Moreover, these consequences do not have to happen in reality to make a difference.  There is evidence that people wearing monitors already curtail their activities because they fear that they will be judged by others – for example they go out less, or alter their clothing to try to make the monitors more conspicuous.

In sum, “The limitations monitors place on wearersability to pass make wearers vulnerable to judgement and discriminatory treatment, which complicates their ability to obtain and maintain employment, education, and housing”.

Stigma is a major part of criminal justice

Kilgour links the expressive or symbolic role of monitors to other historical examples of markings carrying stigma – such as branding people who were enslaved, or making specific communities of people wear particular kinds of clothing.  “… the visuality of the monitor enables it to operate as a stigma symbol that casts the wearer as a criminalin the eyes of the public and makes them vulnerable to prejudicial treatment.”

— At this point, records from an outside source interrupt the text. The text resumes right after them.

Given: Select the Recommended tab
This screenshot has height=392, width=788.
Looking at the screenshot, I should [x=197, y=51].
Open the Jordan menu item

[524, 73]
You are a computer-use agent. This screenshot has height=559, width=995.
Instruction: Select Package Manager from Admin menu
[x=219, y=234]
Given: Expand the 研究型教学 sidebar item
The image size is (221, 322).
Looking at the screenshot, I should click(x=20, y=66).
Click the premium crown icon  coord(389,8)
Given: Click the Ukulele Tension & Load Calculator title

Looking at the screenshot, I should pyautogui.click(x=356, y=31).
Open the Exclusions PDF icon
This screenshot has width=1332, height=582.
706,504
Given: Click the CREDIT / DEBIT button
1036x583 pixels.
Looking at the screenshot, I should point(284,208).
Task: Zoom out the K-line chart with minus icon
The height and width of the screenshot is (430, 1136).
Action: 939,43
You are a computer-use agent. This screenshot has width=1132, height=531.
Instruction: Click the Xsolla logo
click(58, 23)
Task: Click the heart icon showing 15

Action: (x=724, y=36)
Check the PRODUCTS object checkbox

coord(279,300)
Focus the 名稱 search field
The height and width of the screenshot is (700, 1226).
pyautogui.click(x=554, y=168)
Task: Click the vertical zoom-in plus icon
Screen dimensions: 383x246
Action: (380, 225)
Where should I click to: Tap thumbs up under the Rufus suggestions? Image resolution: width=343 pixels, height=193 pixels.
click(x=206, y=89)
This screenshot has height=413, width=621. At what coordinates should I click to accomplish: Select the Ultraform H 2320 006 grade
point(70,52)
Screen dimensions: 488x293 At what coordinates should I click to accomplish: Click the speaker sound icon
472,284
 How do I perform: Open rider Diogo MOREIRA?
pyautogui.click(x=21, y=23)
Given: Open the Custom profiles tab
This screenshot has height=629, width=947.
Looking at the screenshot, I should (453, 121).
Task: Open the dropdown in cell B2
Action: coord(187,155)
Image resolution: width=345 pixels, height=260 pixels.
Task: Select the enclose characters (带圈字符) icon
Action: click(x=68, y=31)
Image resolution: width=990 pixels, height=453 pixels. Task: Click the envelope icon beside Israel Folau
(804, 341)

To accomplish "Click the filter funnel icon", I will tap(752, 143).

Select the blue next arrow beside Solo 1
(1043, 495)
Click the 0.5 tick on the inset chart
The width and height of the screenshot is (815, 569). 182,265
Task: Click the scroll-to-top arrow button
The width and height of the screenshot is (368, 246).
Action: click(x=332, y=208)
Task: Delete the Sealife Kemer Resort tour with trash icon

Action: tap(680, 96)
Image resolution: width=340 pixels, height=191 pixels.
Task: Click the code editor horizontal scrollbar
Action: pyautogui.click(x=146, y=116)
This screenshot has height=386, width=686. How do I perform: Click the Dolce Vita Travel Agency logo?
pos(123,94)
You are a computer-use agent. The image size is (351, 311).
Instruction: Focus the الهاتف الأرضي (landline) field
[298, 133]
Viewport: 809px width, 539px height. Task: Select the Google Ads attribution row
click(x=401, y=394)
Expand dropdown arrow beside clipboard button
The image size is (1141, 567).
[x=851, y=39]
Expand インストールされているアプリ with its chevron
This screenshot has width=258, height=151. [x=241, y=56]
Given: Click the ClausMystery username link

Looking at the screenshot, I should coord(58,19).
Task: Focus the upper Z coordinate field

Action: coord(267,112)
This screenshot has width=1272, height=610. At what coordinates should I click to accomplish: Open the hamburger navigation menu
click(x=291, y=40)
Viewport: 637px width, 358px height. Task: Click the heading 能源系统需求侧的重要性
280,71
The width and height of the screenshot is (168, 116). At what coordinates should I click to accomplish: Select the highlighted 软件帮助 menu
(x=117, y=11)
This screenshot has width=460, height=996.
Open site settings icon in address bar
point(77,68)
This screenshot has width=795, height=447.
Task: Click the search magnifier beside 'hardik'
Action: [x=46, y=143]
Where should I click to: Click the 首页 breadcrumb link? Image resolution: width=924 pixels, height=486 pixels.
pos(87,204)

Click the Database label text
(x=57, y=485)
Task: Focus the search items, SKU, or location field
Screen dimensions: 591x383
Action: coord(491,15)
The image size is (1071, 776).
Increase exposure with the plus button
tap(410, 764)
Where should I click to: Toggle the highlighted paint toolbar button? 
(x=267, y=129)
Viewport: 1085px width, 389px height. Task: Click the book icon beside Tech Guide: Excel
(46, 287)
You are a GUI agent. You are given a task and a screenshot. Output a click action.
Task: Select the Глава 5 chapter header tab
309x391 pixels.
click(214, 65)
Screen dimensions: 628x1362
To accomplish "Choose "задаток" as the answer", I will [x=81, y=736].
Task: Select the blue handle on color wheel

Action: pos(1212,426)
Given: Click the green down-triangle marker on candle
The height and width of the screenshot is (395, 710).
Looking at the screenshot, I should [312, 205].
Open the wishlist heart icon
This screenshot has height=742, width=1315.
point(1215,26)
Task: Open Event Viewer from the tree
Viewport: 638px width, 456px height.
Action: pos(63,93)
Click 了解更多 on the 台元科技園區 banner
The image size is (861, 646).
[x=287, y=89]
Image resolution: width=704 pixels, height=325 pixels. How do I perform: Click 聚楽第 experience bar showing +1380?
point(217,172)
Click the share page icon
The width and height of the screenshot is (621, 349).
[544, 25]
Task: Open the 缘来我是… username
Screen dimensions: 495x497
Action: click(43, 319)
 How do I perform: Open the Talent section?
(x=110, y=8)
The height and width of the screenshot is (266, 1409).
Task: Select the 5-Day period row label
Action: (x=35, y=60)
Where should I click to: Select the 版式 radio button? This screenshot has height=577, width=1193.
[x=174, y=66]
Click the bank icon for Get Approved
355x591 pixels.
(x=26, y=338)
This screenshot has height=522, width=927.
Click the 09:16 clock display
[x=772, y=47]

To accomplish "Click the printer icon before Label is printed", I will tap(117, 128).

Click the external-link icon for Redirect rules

She also notes that monitors, which have now been around for 40 years, remain quite bulky physically, even though virtually all other electronic devices have shrunk in size dramatically over that time.  This is true of all the many kinds of monitors now available (her article has pictures of many of them.) The implication is that monitors have been left large and bulky precisely so that they DO communicate stigma to those who see them.  That is, the visibility and recognition of their “form factor” – the size and shape of computing hardware – expands the harms and potential everyday social punishments, such as ostracization, beyond their ostensible purpose of controlling movement.

Deliberate stigmatization of this kind is consistent with other aspects of criminal justice, such as mug shots, handcuffs, or public registries.  However, unlike other visible stigmatizing marks, monitors are not hidden behind layers of record-access rules or restricted to specific moments such as arrest or transportation. Their bald visibility in daily life creates the conditions for discriminatory treatment.

Monitors are not a simple and easy solution

All of this is in addition to the other problems of monitors that Kilgour mentions briefly, such as false alarms, poor operation in some buildings, failing batteries, costs imposed on the wearers, and other factors that can result in serious but unjustified consequences for those forced to use the monitors.

The stigmatization produced by monitors is even more distressing when we consider that they are largely, in Canada, worn by people who are on bail and so have not been found guilty of any crime.  They are a further violation of the presumption of innocence.  Keeping in mind that a large proportion of criminal charges do not result in a conviction, it is highly like that many people are thereby subject to stigmatization for no reason.

There may be a place for monitors, but as this article reveals, they have many more problems than their advocates suggest or than most lay people may realize at first glance.  These issues need further investigation before the devices are widely used.